Extracted information
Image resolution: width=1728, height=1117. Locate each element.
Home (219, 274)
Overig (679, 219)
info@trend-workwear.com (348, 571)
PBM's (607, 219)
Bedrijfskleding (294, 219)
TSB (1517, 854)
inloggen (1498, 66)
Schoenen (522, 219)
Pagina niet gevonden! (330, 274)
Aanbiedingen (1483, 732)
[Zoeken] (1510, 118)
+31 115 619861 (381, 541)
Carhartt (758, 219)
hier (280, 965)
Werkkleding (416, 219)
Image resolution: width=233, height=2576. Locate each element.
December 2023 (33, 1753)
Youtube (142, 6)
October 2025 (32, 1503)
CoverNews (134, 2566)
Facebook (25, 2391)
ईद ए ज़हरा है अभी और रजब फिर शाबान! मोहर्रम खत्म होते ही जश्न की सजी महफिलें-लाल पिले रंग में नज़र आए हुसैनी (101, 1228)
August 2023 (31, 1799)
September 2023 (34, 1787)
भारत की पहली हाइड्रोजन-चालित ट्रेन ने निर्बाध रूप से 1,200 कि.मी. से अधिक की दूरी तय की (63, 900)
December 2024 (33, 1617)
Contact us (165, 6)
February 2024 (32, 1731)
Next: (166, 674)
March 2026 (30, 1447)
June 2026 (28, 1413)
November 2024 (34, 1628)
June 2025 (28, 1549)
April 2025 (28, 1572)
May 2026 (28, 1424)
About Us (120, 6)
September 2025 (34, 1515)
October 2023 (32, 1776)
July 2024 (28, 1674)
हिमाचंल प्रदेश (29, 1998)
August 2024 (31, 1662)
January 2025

Work request
In the entries above, find every line holding the word "Image" and copy it out.

Expected output
Image resolution: width=1728, height=1117. Locate each element.
Image resolution: width=233, height=2576. Locate each element.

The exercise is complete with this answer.